September–December, 2006,
and also January–May, 2007
5 credit points (7.5 ECTS)

Contents
This course is an introductory course in plasma physics. It includes perturba­tion theory for movements of charged particles, charged particle collisions, magneto hydrodynamics, transport phenomena in plasma, plasma in space, thermonuclear fusion.

Recommended reading
Chen F. F., Introduction to Plasma Physics and Controlled Fusion, Plenum Press, 1995.

Teaching methods
Tutorials, home assignments and com­puter simulations.

Prerequisites
Introductory courses in Fluid Dynam­ics, Electromagnetic Field Theory and Thermodynamics.

September–December, 2006,
and also in January–May, 2007
5 credit points (7.5 ECTS)

Contents
This course is an introductory course in general relativity.

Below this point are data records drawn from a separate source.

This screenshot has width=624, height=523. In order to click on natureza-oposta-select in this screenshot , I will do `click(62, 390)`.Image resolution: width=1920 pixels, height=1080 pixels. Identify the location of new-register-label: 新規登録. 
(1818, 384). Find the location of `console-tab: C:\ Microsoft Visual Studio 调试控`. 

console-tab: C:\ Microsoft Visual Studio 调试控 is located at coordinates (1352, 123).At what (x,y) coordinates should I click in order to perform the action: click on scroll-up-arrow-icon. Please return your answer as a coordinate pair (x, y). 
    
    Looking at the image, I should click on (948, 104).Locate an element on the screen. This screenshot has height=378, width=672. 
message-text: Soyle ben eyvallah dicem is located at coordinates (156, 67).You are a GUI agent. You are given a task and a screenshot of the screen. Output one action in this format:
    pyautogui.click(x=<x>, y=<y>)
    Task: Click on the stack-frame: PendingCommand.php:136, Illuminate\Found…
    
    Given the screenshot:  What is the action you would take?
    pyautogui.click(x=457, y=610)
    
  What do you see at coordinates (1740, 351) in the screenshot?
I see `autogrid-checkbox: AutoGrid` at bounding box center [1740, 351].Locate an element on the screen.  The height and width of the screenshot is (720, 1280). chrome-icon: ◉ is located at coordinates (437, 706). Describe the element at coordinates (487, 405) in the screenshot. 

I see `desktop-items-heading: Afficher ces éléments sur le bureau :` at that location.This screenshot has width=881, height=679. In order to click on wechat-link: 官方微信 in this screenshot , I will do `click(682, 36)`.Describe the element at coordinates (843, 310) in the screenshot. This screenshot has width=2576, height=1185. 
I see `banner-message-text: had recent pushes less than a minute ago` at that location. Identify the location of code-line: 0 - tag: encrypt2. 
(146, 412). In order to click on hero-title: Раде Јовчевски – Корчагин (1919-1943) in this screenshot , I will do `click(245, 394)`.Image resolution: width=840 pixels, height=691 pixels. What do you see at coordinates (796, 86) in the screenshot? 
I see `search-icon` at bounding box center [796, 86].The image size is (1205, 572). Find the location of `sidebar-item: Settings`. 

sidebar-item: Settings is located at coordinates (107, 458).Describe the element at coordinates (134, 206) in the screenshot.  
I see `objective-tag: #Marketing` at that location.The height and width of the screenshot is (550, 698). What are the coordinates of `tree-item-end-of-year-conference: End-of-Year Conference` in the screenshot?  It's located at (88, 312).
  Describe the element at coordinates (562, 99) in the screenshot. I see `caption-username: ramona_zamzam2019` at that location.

It includes properties of curved space, Christoffel symbols, covariant differentiation, the Bianchi relations and the Ricci tensor, Einstein’s law of gravitation, the Schwarzschild solution, red shift, black holes, Einstein’s equations with matter, the energy ten­sor.

Recommended reading
Einstein A., The Meaning of Relativity, Princeton, 1974. Dirac P. A. M., General Theory of Relativity, Princeton, 1996.

Teaching methods
Tutorials, home assignments and com­puter simulations.

Prerequisites
Introductory courses in Newtonian Me­chanics, basic courses in Mathematics and Physics, including Vector Analysis.

September–December, 2006,
and also January–May, 2007
5 credit points (7.5 ECTS)

Contents
Relativistic and quantized Lagrangian field theory, the Klein-Gordon and Dirac fields, covariant theory for pho­tons, the S-matrix, Feynman diagrams, computation of the lowest order of quantum electrodynamics, radiative cor­rections and the Lamb shift.

Recommended reading
Mandl F. & Shaw G., Quantum Field Theory, John Wiley and Sons, 1984.

Teaching methods
Tutorials, home assignments and com­puter simulations.

Prerequisites
Introductory courses in Quantum Mechanics and Electromagnetic Field Theory.

September–December, 2006,
and also January–May, 2007
5 credit points (7.5 ECTS)

Contents
Propagators, perturbation theory for propagators and second quantization, Green’s functions for many-particle sys­tems, perturbation theory and Feynman diagrams, analytic properties of Green’s functions at equilibrium, linear-response theory and the fluctuation-dissipation theorem, Green’s functions at non-equi­librium, BCS theory, Green’s functions for supraconductors, and Andreev levels and the Josephson effect.

Recommended reading
Zagoskin A. M., Quantum Theory of Many-Body Systems, Springer, 1998. Negele J. W. & Orland H., Quantum Many-Particle Systems, Perseus, 1998.

Teaching methods
Tutorials, home assignments and com­puter simulations.

Prerequisites
A basic course in Quantum Field Theory.